Beide instituten hebben reeds aangegeven dat ze het Europees compromis aanvaarden. Mocht deze in voege trden dan zullen ze echter niet nalaten de Belgische autoriteiten te verzoeken de neerlegging van de jaarrekeningen bij de Nationale Bank te behouden. « Hoe groter de transparantie, hoe hoger de kwaliteit van de rekeningen ! Hoe veiliger het economische leven ! En dit zowel voor de aandeelhouders, de werknemers, de leveranciers, de klanten, de banken en de Staat zelf !», verzekert Inge Saeys, Belgische vertegenwoordiger in het PME Committee van IFAC. 
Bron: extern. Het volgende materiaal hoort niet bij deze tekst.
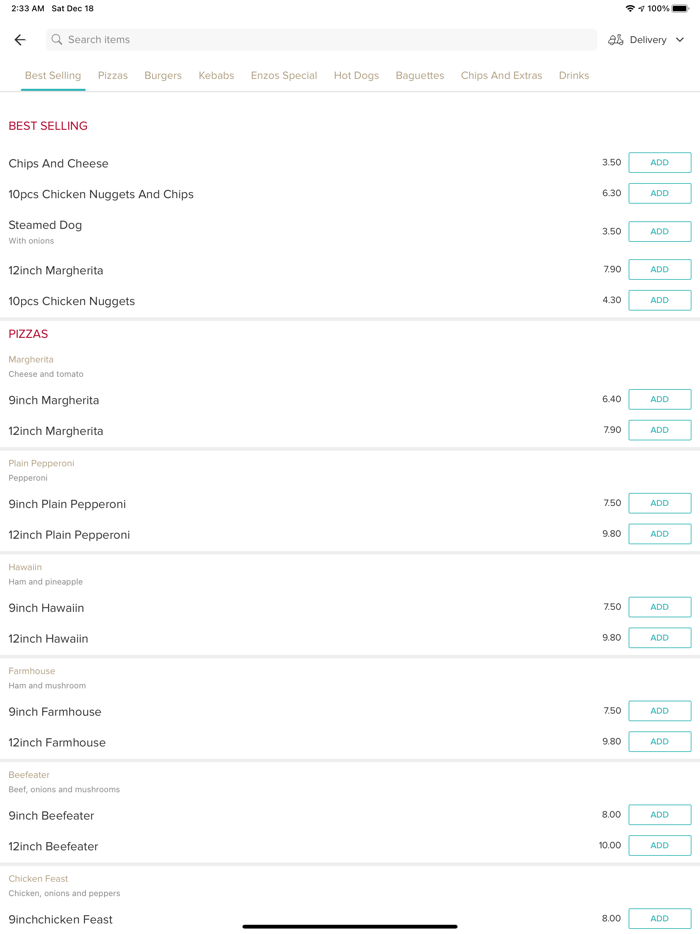Screen dimensions: 700x934
Task: Add Steamed Dog to the order
Action: click(x=659, y=231)
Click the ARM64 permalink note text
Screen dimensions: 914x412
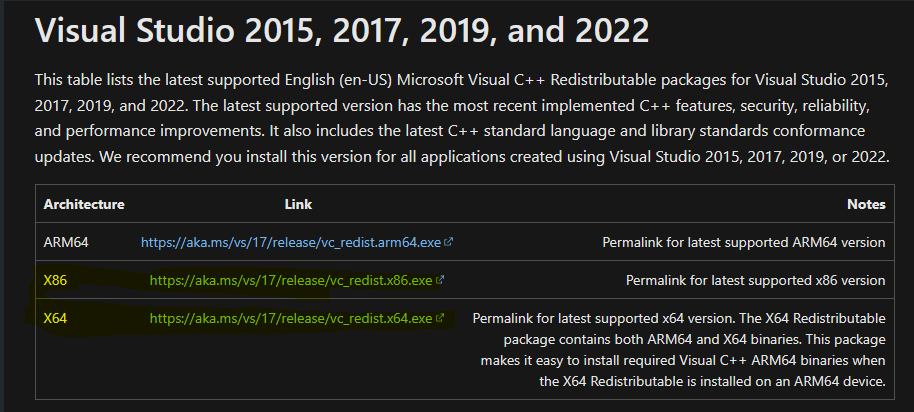[744, 242]
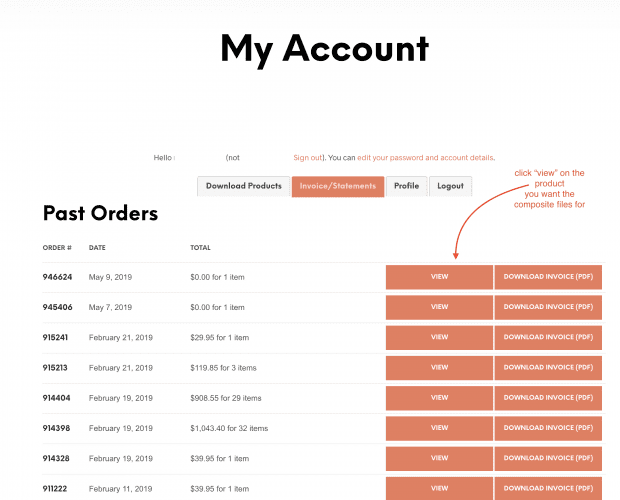View order 946624
The image size is (620, 500).
(439, 277)
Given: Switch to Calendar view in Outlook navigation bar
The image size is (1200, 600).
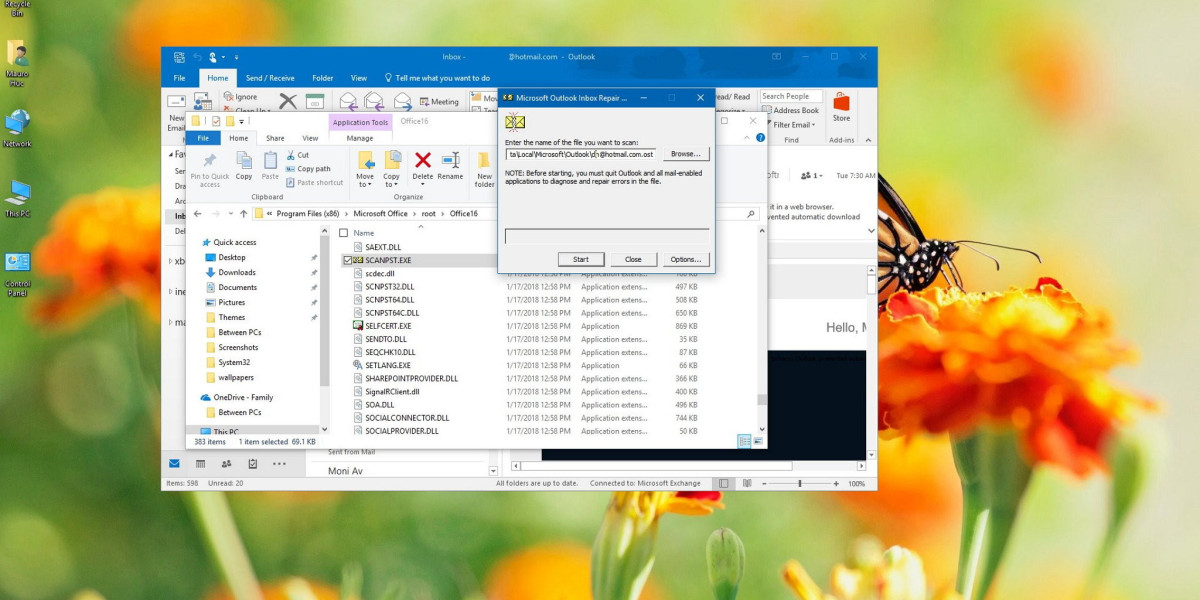Looking at the screenshot, I should tap(200, 464).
4.       de splitsing van de professionele orden

 

Beide Instituten hebben kennis genomen van het voorstel van formateur de heer Di Rupo om de professionele orden te splitsen met behoud van een koepelstructuur voor de deontologie en met de mogelijkheid voor de personen die in de faciliteitengemeenten wonen om te kiezen tussen de Franstalige of de Nederlandstalige orde (blz. 89 van de nota van de formateur).

André Bert (IAB, NL) en Michel De Wolf (IBR, FR) reageren eensgezind: « Wij begrijpen dit voorstel niet. De bedrijfsrevisoren, de accountants en de belastingconsulenten staan ten dienste van de ondernemingen en van de Belgische kmo’s die zich net meer zouden moeten ontwikkelen op internationaal gebied in de plaats van zich te beperken tot het eigen gebied. Net op het moment dat de Europese overheid de dienstverlening op Europees niveau wil bevorderen, worden het IBR en het IAB verzocht te splitsen! Net op het moment dat het de goede praktijken inzake boekhouding, beleid, enz. van de ondernemingen op Europees en zelfs wereldvlak worden bediscussieerd, zou men de Belgische beroepsbeoefenaars vragen om hun taal, Nederlands of Frans, als belangrijkste factor voor het bepalen van hun identiteit te beschouwen! ».